Move Nature from the Periphery to the Heart of COP26

Prindex Co-Director and ODI Principal Research Fellow Anna Locke blogs from COP26 in Glasgow on the importance of nature in the climate debate, sharing three ways to align these agendas. This blog was first published on ODI.

On the face of things, this is the first time that nature and biodiversity have achieved real prominence at a climate COP.

Following a strong focus on forests and land use during the World Leaders’ Summit, COP26 included a dedicated Nature Day on the weekend. In between these two moments, a series of declarations and commitments were released:

There has been a palpable sense of relief from civil society and UN agencies that nature is no longer at the margins of the debate on climate change. Given the obvious synergies in terms of sequestering carbon and enhancing the resilience of people and ecosystems, it has taken far too long to make these linkages. Humanity was already on the verge of crossing critical planetary boundaries as the Paris Agreement was signed, yet greenhouse gas emissions and biodiversity loss have only continued.

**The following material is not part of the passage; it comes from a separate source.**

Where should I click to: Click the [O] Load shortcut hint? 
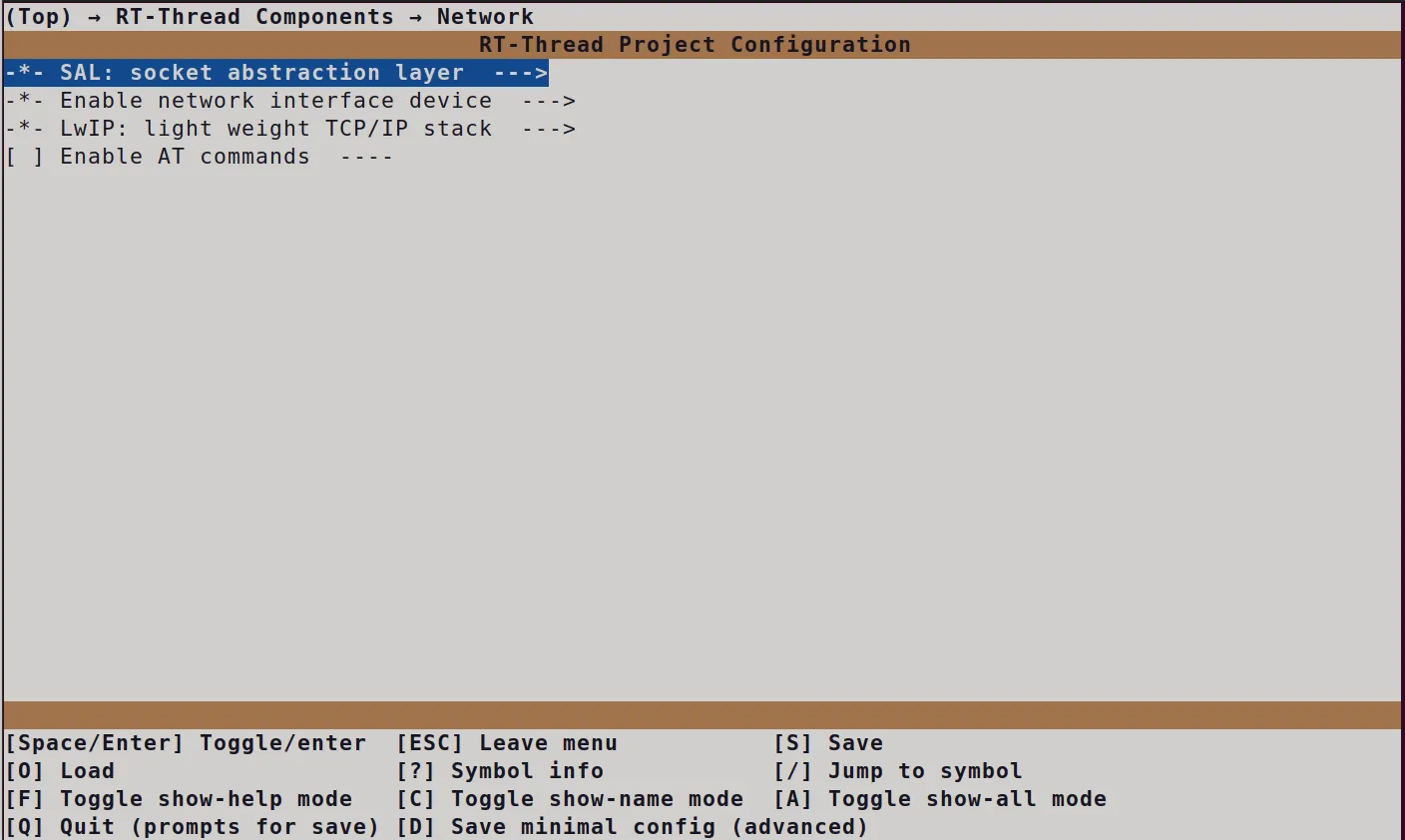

But is COP26 actually bringing together nature and climate within negotiations among Parties to the UN Framework Convention on Climate Change and will this be reflected in the official text?

The daily bulletins from the International Institute for Sustainable Development and Third World Network suggest that nature continues to be relegated to side events and the preamble of any new climate accords, rather than integrated into deliberations. This is unsurprising, although disappointing given the tremendous potential of nature-based solutions to deliver for people and the planet.

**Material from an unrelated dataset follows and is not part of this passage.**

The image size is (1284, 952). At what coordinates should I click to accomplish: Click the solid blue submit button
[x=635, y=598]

Yet the first week in Glasgow gave me cautious optimism and some ideas about how we can integrate the climate and nature agendas within international negotiations and ensure that the numerous pledges made actually bear fruit.

1) Align the three environmental conventions

The UN system needs to align the three environmental conventions on climate changebiodiversity and desertification much more closely. The conventions need to forge a pathway towards net-zero emissions that is grounded in protecting and restoring ecosystems.

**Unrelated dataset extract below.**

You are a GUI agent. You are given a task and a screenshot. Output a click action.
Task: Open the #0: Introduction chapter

There are steps in the right direction. Both the Kunming Declaration at the biodiversity COP and the statements made at COP26 have common threads on nature and land use, including reforming public finance to agriculture for more positive environmental outcomes and emphasising the centrality of land rights, particularly of Indigenous Peoples and Local Communities.

But more can be done – conventions can crib from each other where there is better treatment of particular themes, approaches can be made more consistent – leading to a race to the top. And the UN architecture needs to work together to find solutions: scientists from the IPCC and the Intergovernmental Science-Policy Platform on Biodiversity and Ecosystem Services (IPBES) should work together on the links between climate and biodiversity. An institution like UNEP could play a role in coordinating and convening the multiple UN organisations that influence environmental governance, activities and scientific evidence across climate and nature.

2) Ensure that the implementation of Article 6 enables nature-based solutions

Article 6 of the Paris Agreement is intended to provide much of the ‘rulebook’ for climate action, particularly carbon accounting and trading. Having failed to land on sufficiently detailed and robust text at COP21 in Paris, negotiations over Article 6 have dragged out over four subsequent COPs and there is much pressure on Glasgow to deliver.

Robust carbon markets could generate substantial new resources to finance the conservation and restoration of carbon-rich ecosystems like forests and wetlands. Biodiverse countries like Brazil, Indonesia and the Democratic Republic of the Congo have long held out hope that carbon finance could lead to alternative income streams to logging and agriculture, thereby slowing and ultimately reversing the greenhouse gas emissions and biodiversity loss associated with deforestation. But to date, carbon credits from such schemes have often lacked environmental integrity.

COP26 President Alok Sharma has just appointed two environmental ministers to steer Article 6 towards agreement —Singapore’s Grace Fu and Norway’s Espen Barth Eide. They will need to ensure that deliberations acknowledge the role of nature in sequestering and storing carbon dioxide, and that the new frameworks for carbon markets empower their conservation at scale. Above all, mechanisms need to be put in place to ensure that funds from the carbon markets go to the right people and places in good time.

3) Continued advocacy and engagement by civil society

The biggest thing that can give these conventions ambition and teeth is what former President Obama calls “power and participation” of people outside the negotiating chambers of COP26. And this is growing.

I was at the Fridays for Future event in Glasgow last week, which brimmed with energy and passion – and a growing sense of anger from the participants that their future is being sacrificed to longstanding over-consumption of the planet’s natural resources. There were primary school children in the crowd, and climate activists from all over the world on stage sharing their stories, honouring those who had lost their lives defending nature and voicing solutions.

Supported by good evidence and monitoring, safety for climate activists and a rising tide of urgency, these voices will continue to grow louder. By putting constant pressure on governments, corporates and financial institutions, citizens can ensure that humanity collectively steps up to the plate on nature – and keep them there. That means moving nature into the heart of the climate negotiations and away from the periphery of COP26.